The asset under management of mutual funds touched a historic high of ₹30-lakh crore last month even while retail investors continue to booking profit in their long-term equity investment. The RBI’s helping hand to mutual fund to tide over debt crisis post-Covid outbreak has revived investors confidence in debt fund investment. A Balasubramanian, Managing Director, Aditya Birla Sun Life AMC spoke to BusinessLine on the industry outlook.

Excerpts:

Q) Are you convinced with the uninterrupted market rally with all economic indicators are so gloomy?

The buoyancy in the market reflects the work done by both the Government and RBI in rolling out policy reforms in interest rate and fiscal support given to various companies, small and medium enterprises with a special focus on rural sectors. With all such measures, the market rally is on the hope of economic recovery going forward. With production linked incentives the government is identifying each sector and extending support to revive them. On the one side the RBI has given support by bringing down interest rates and on the other state governments are also extending a helping hand in terms of reducing stamp duty for real estate sector. This can revive the real estate sector and help revive economic growth. Despite the pandemic, the agriculture sector has remained unaffected due to good monsoon. With all the government support, the economic indicators are improving gradually. The rally in stock market is also due to global markets’ conviction on improvement in emerging economy and India in particular. These are the dynamics that cannot be ignored. In our view, equity will remain bullish at least for the next one year.

Q) Is availability of money at zero per cent globally driving foreign fund flow in India?

I agree money flow always drive market. The market is divided into structurally high growth companies, and structurally global and domestic cyclical companies. The high growth companies have been the biggest driver of the market. Global and domestic cyclicals such as banking and financial services, tourism and hospitality and global cyclicals like metals, over a period of time when adjusted for growth, will come at cheaper valuation. Foreign money, which chased the index alone, are now chasing the cyclicals in different sectors. In the last 3-4 years, the high growth companies were the biggest beneficiaries of conviction flows. In the current juncture, cyclicals are also now beginning to benefit from the foreign flows. Earlier, the market was driven by five stocks each in Sensex and Nifty, but with broad basing of rally foreign funds are now increasingly flowing into constituents of BSE-500 and Nifty Next 50. With lower interest rate, bigger companies will start cutting down on debt and focus on equity fund raising. This broad basing of the rally could be the trend going forward.

Q) Is banks not transmitting the RBI cut in benchmark rates a concern?

I think the transmission of cut in interest rate will start happening now. RBI has reduced long term repo rates and assuring the banks that it will provide enough liquidity. The three-year borrowing rate is about 4-4.5 per cent and 10-year loan is about 6-7 per cent. The 10 year housing loan rate is among the highest at 6.9 per cent. Today no banks can lend to SMEs above 9.5 per cent and of course with the guarantee of the government. By introducing LTRO and ensuring enough liquidity, the RBI has ensured that transmission of rate cut are done at real time.

#### Entries provided
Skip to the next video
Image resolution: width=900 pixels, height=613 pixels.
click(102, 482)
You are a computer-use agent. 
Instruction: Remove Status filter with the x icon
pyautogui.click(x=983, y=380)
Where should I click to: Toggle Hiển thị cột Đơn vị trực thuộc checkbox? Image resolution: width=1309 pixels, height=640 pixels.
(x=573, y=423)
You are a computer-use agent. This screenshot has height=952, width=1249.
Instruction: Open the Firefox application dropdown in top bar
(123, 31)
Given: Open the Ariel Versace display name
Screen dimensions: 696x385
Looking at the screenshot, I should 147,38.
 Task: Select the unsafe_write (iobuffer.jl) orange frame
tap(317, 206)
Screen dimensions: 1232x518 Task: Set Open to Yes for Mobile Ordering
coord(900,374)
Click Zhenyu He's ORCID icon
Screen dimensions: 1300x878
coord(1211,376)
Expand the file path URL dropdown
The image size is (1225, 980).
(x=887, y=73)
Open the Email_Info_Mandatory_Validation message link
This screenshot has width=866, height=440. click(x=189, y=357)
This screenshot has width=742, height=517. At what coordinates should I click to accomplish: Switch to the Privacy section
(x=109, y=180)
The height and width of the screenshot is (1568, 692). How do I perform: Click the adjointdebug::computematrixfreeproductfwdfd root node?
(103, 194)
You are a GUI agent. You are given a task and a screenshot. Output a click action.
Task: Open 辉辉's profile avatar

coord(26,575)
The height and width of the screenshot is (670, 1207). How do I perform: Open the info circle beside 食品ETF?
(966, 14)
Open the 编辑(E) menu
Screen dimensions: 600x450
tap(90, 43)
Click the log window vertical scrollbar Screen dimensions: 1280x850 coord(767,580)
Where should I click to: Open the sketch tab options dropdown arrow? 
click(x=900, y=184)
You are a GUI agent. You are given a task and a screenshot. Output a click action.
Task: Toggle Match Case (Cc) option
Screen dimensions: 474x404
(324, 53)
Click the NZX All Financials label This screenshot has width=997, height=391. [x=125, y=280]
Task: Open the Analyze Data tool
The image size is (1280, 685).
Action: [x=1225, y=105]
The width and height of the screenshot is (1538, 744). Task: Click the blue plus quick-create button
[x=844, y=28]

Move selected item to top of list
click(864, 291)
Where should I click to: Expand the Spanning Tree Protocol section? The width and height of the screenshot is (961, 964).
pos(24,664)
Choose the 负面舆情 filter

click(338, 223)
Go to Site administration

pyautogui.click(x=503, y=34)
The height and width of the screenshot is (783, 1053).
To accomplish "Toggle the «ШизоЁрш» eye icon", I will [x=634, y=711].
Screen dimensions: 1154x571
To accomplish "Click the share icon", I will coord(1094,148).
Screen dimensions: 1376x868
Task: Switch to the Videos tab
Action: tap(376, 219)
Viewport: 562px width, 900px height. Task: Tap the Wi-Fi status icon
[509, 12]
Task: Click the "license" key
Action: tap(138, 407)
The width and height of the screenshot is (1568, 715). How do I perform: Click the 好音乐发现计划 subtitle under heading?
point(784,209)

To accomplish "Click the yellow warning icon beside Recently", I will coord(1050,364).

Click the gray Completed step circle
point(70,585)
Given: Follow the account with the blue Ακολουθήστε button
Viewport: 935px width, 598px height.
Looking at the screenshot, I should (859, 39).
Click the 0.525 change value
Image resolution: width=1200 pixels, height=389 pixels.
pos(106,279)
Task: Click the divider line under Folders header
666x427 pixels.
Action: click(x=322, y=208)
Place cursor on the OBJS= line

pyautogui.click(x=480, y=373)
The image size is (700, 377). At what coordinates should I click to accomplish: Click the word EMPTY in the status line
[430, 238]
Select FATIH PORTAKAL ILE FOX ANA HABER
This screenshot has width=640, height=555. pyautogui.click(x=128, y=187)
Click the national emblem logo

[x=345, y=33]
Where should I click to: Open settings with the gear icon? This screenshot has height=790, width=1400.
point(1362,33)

#### Exercises
a: In the interview, what rate is given for a 10-year housing loan?
b: List the sectors that the interview names as examples of global and domestic cyclicals.
c: Copy out the part of the interview that begins at the words "Q) Is banks" and stops after the words "at real time.".

#### Responses by task
a: 6.9 per cent

b:
- Banking and financial services
- Tourism and hospitality
- Metals

c:
Q) Is banks not transmitting the RBI cut in benchmark rates a concern?

I think the transmission of cut in interest rate will start happening now. RBI has reduced long term repo rates and assuring the banks that it will provide enough liquidity. The three-year borrowing rate is about 4-4.5 per cent and 10-year loan is about 6-7 per cent. The 10 year housing loan rate is among the highest at 6.9 per cent. Today no banks can lend to SMEs above 9.5 per cent and of course with the guarantee of the government. By introducing LTRO and ensuring enough liquidity, the RBI has ensured that transmission of rate cut are done at real time.